Заметив, как парень мучается, как страдает от боли, обер приказал своему солдату вызвать сюда из колонны доктора.
Спустя несколько минут в избу влетел высокий, сухой, как жердь, врач с тяжелой медицинской сумкой на плече. Взглянул на своего начальника — не ему ли должен оказать помощь? Но когда тот кивнул на раненого русского, которому он и должен помочь, брезгливо скривился. Не лучше ли этому швайну пустить пулю в лоб?.. Но приказ есть приказ. И врач обязан выполнять приказания начальства.

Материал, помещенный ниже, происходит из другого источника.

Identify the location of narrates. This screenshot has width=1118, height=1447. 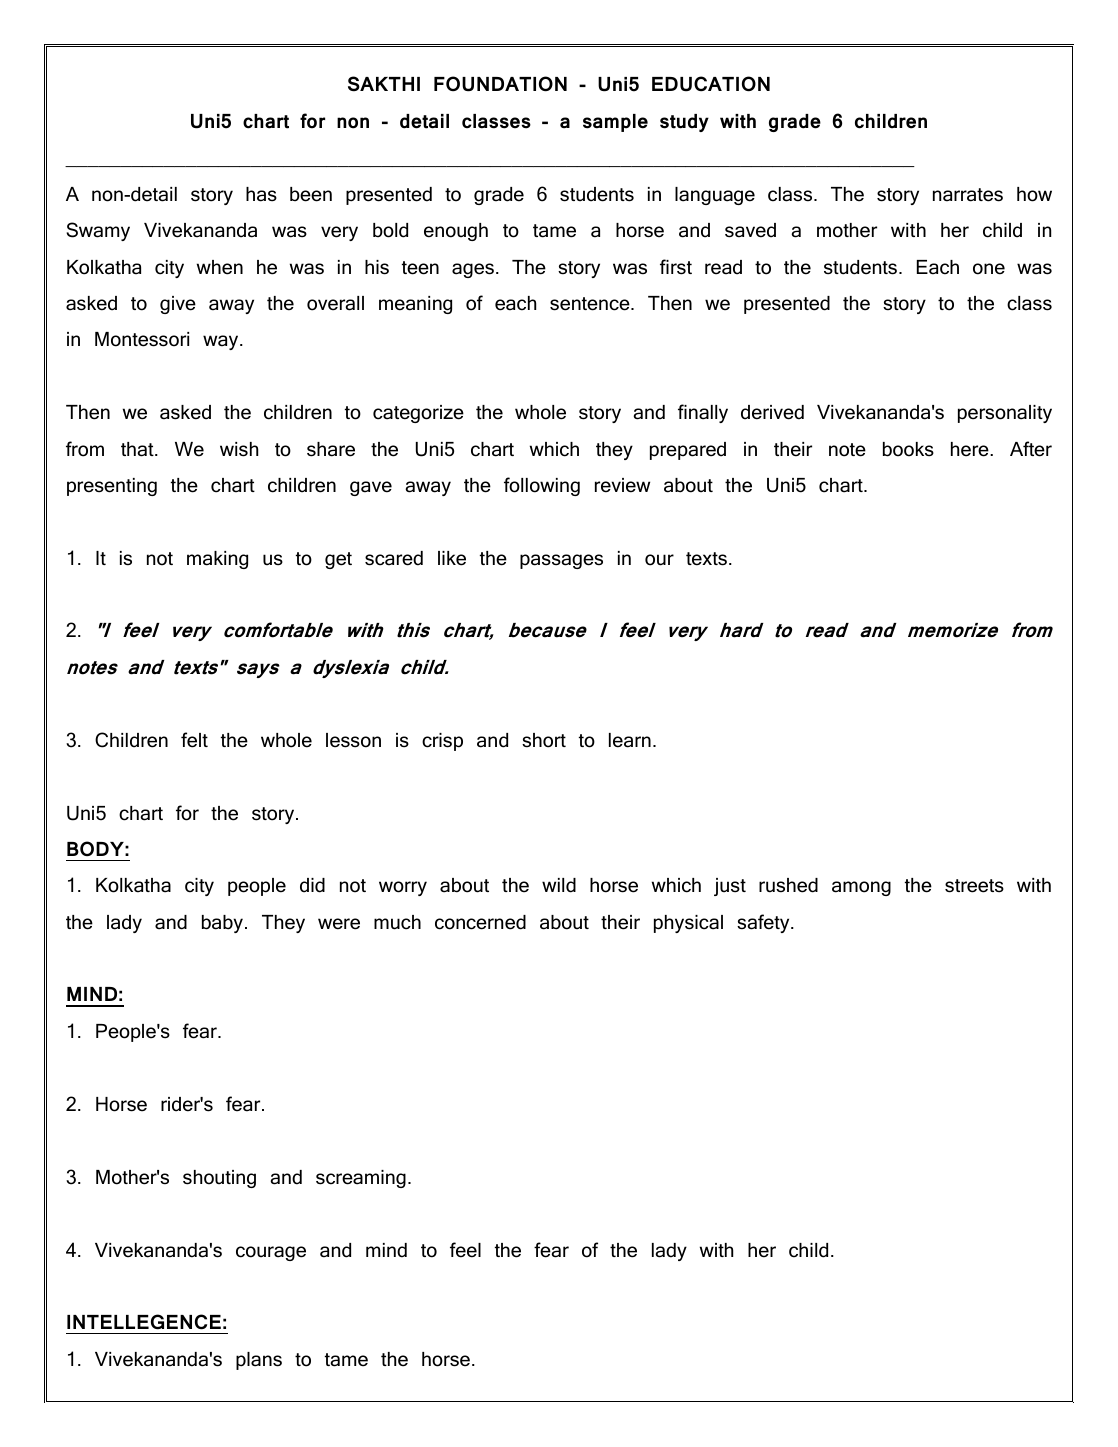
(968, 195).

Положив сумку на стол и подозвав двух санитаров, он приступил к делу.
Снял с его ран грязное, окровавленное тряпье, чем-то смазал, перевязал свежими бинтами и приказал притащить носилки, чтобы перенести раненого в другой конец деревни, где в густом саду поставлено несколько палаток с красными крестами на крышах (там на маленьких походных койках уже лежало несколько немцев).

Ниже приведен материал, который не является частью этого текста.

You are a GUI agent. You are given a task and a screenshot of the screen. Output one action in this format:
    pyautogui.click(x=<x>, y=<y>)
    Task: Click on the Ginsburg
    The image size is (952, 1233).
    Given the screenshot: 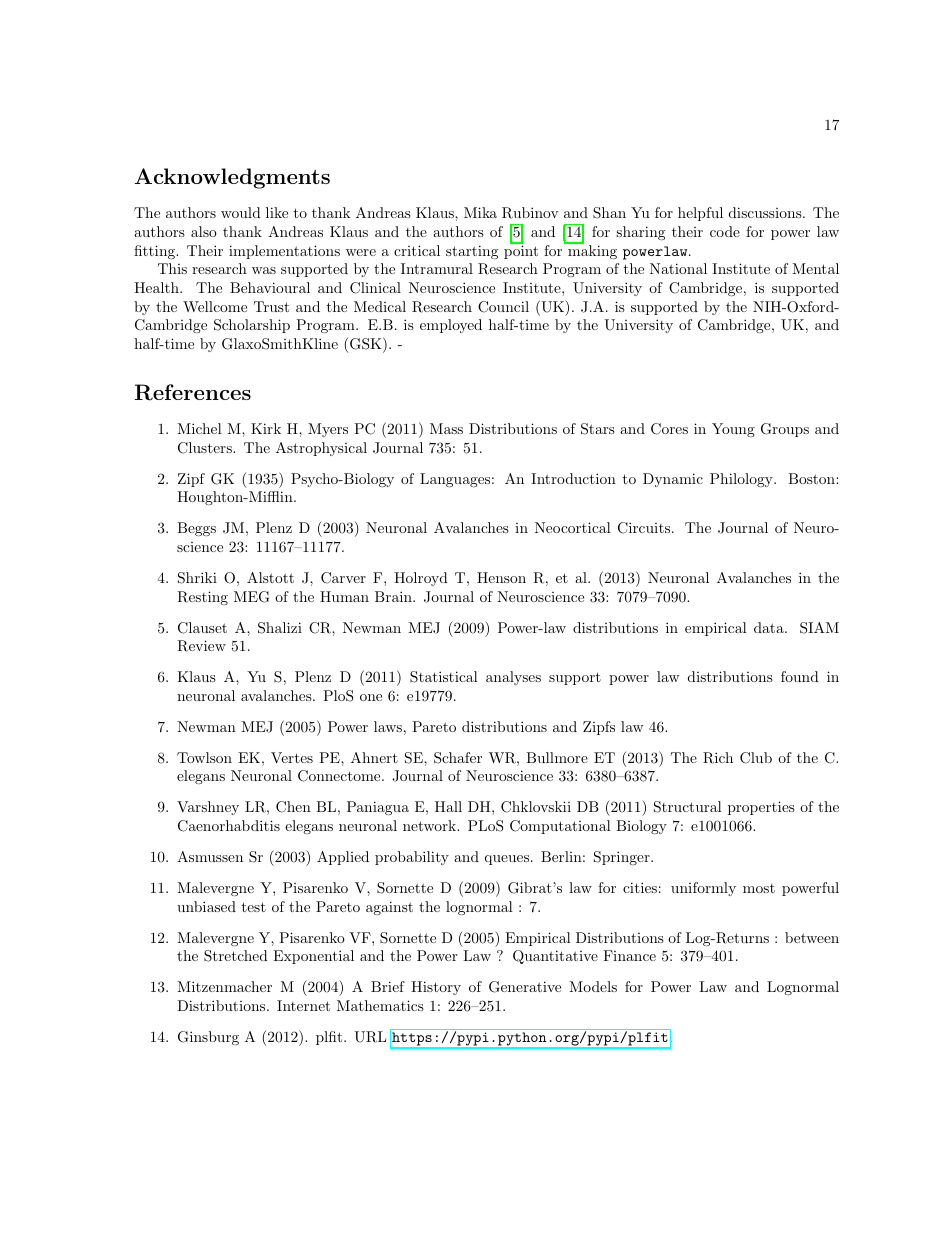 What is the action you would take?
    pyautogui.click(x=208, y=1038)
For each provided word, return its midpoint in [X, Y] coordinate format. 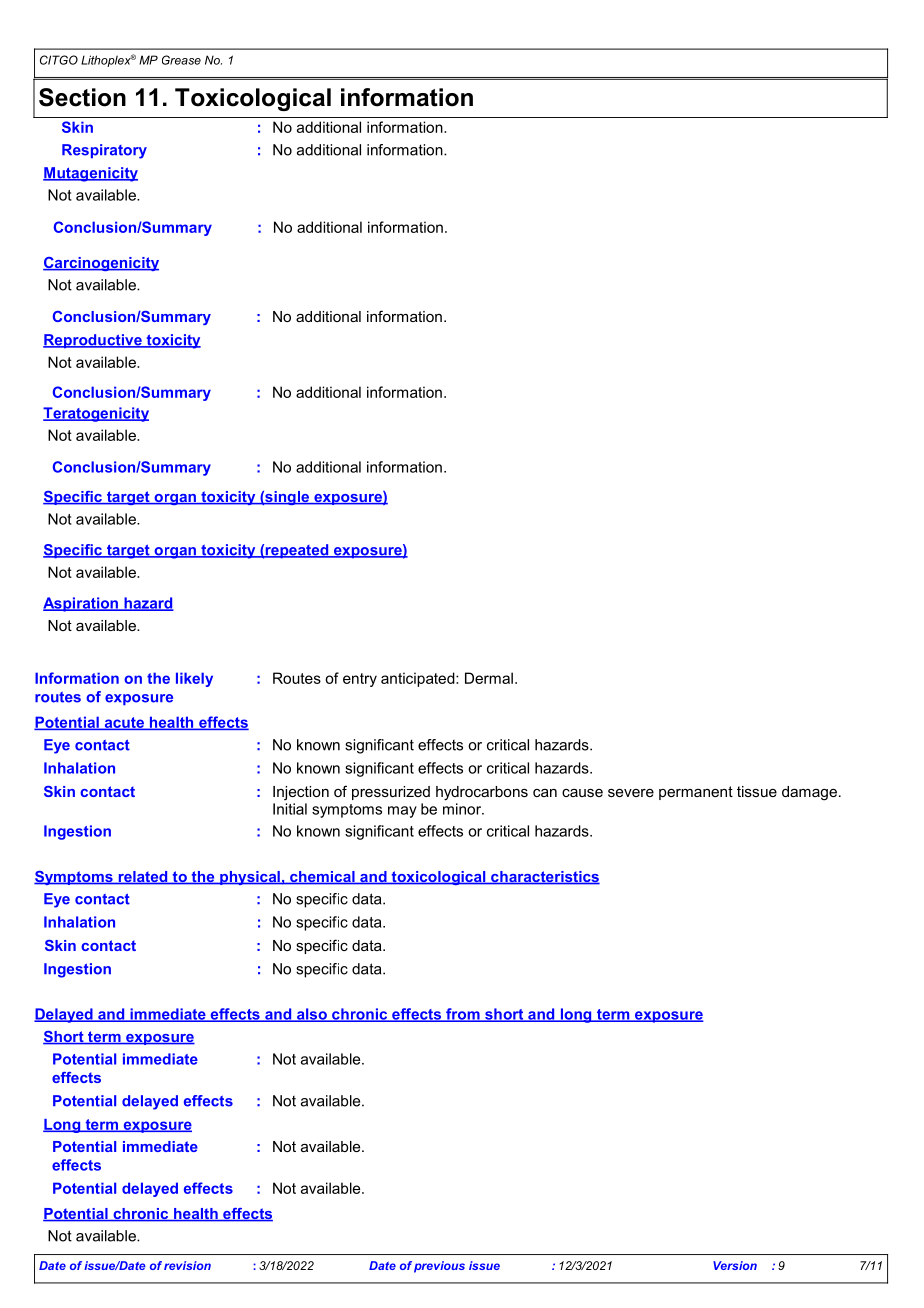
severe [631, 793]
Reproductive [93, 341]
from [463, 1015]
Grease [181, 60]
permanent [696, 793]
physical [250, 878]
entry [360, 680]
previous [439, 1267]
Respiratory [104, 151]
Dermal [489, 678]
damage [809, 793]
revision [187, 1265]
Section [82, 97]
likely [194, 679]
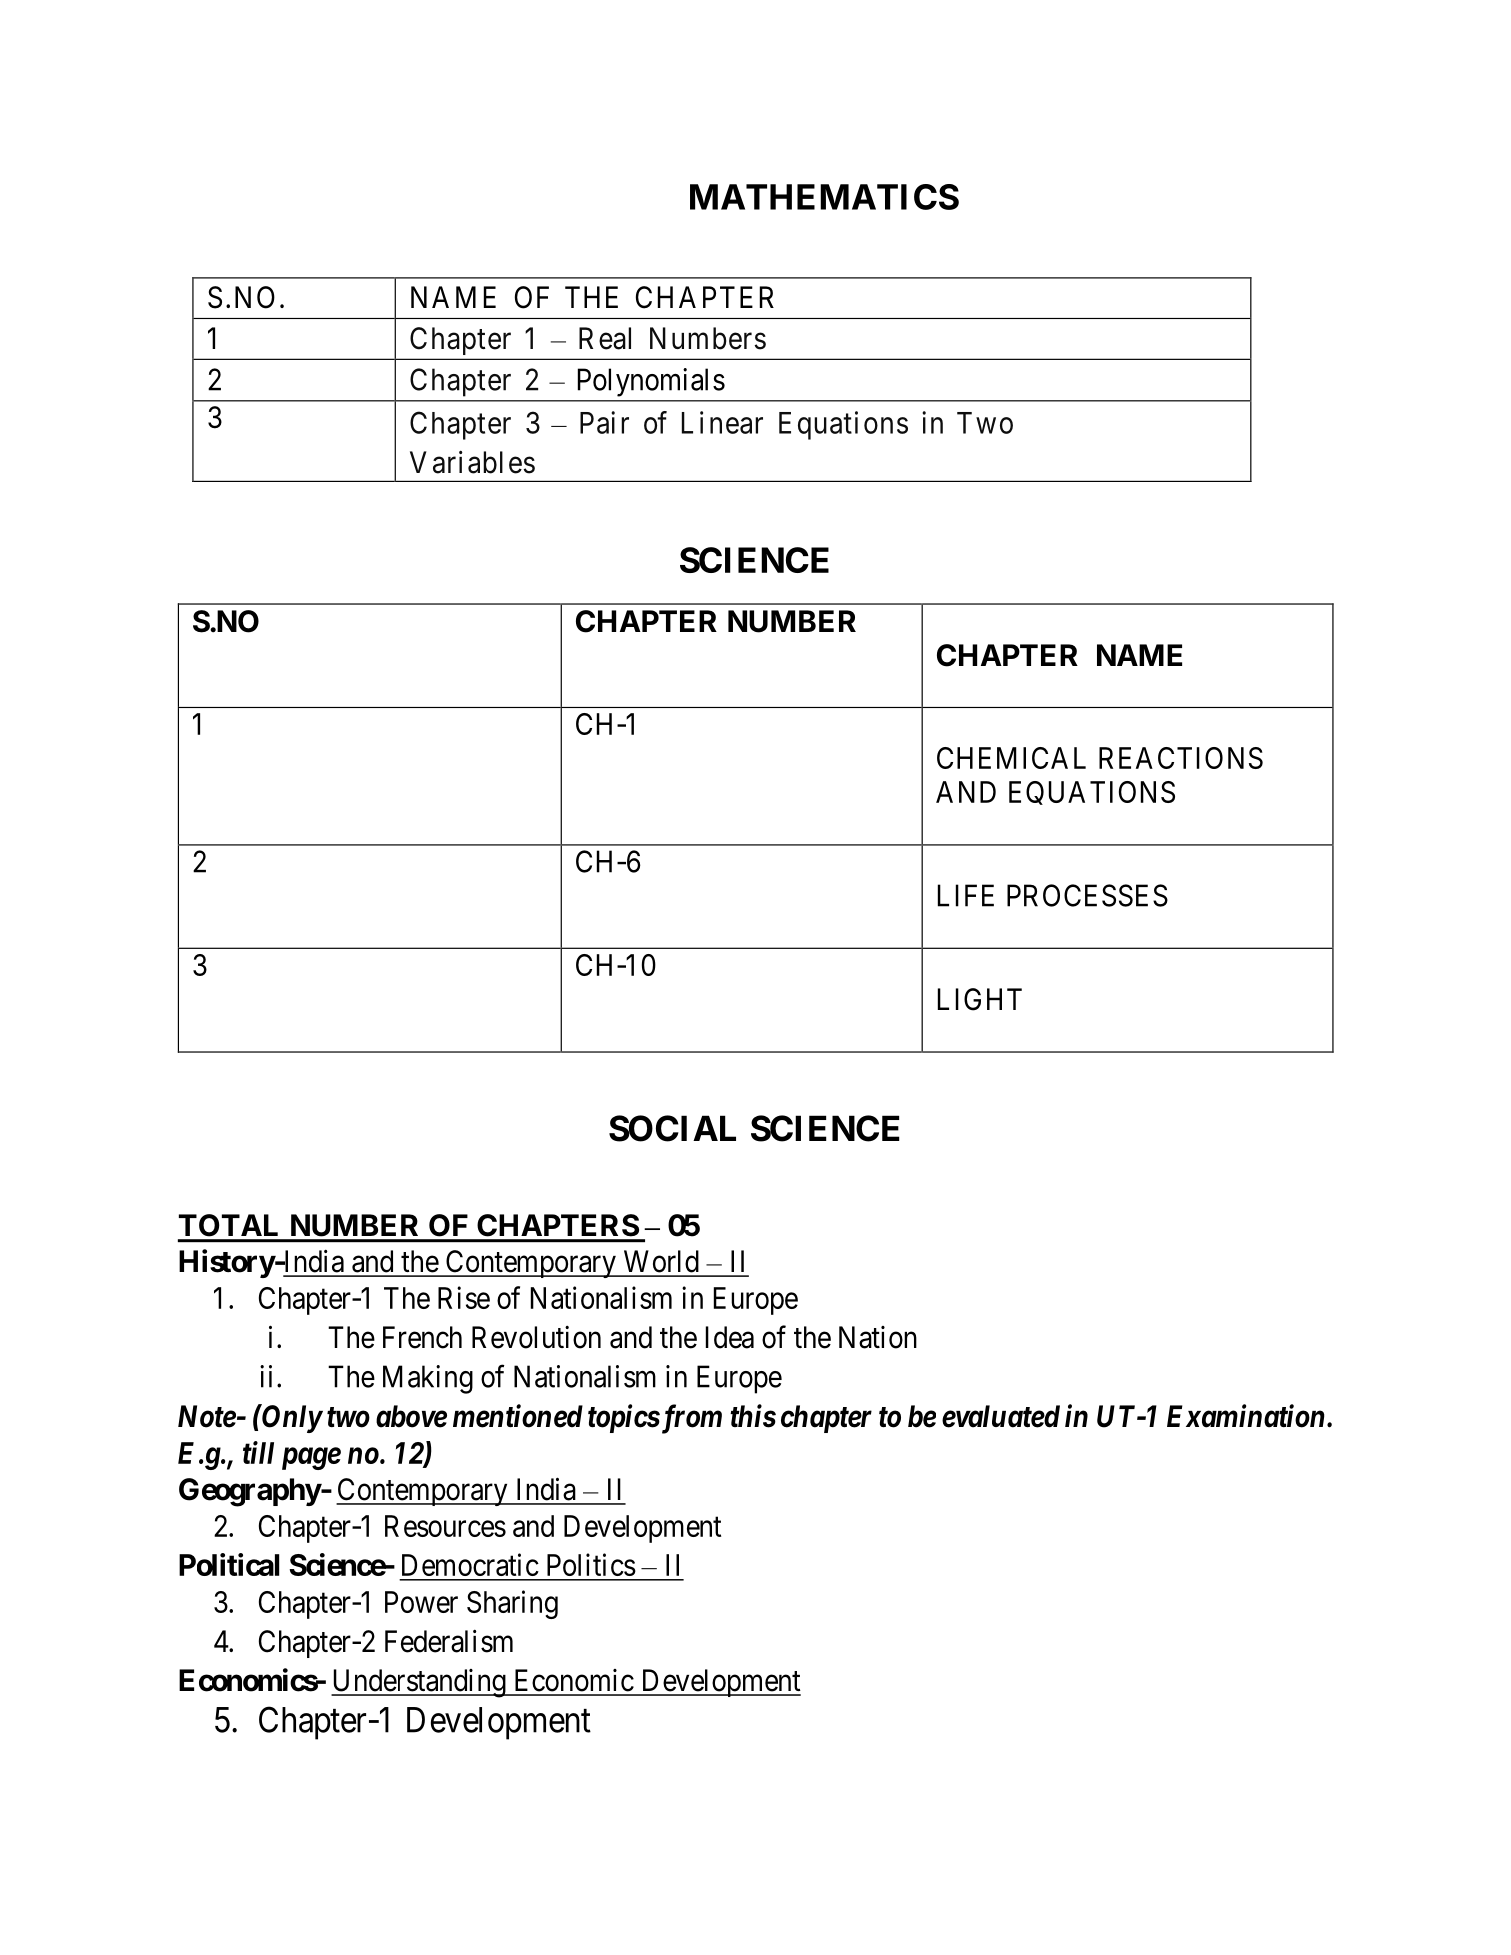 This screenshot has width=1511, height=1955. Describe the element at coordinates (421, 1602) in the screenshot. I see `Power` at that location.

Часа через два, когда обер сидел в прохладной избе в нижней рубахе, совсем как в мирное время, и приканчивал из огромной сковороды яичницу с салом, запивая молоком, вошел длинноногий врач. Вытянувшись в струнку, доложил, что операция сделана, из головы вытащили осколок величиной в пять сантиметров.
Обер кивнул, не поднимая глаз. Представитель славной немецкой медицины понял, что ему следует отправиться ко всем чертям и не мешать.
Врач выскочил из избы как ошпаренный. Усвоил одно: он обязан быть внимательным к раненому и сделать все, чтобы тот не сыграл в ящик. Если уж сам обер приказал спасти его, стало быть, так надо.
Сколько прошло времени с тех пор, как длинноногий доктор-коновал вытащил осколок, и сколько времени он проспал после наркоза, Илья Френкис из Меджибожа, — вернее, фольксдойч Эрнст Грушко из Энгельсштадта, — не мог себе представить. Он чувствовал, что его тело — точно сплошная рана.
С большим трудом раскрыл глаза и увидел, что лежит на чистой койке, а над ним висит брезентовая покрышка. Рядом такие же перебинтованные люди. Только разговаривали они негромко на немецком языке и посматривали в его сторону, желая поскорее узнать, что это за человек и какими судьбами попал сюда.
Как Илья-Эрнст ни напрягал память, как ни старался припомнить, где он находится и как очутился вместе с немцами в этой палатке, ничего не получалось. Каким образом судьба забросила его сюда, и он лежит рядом с вражескими солдатами, теми самыми, против которых так отчаянно сражался, — уму непостижимо. Подчас ему казалось, что это какой-то дикий бред.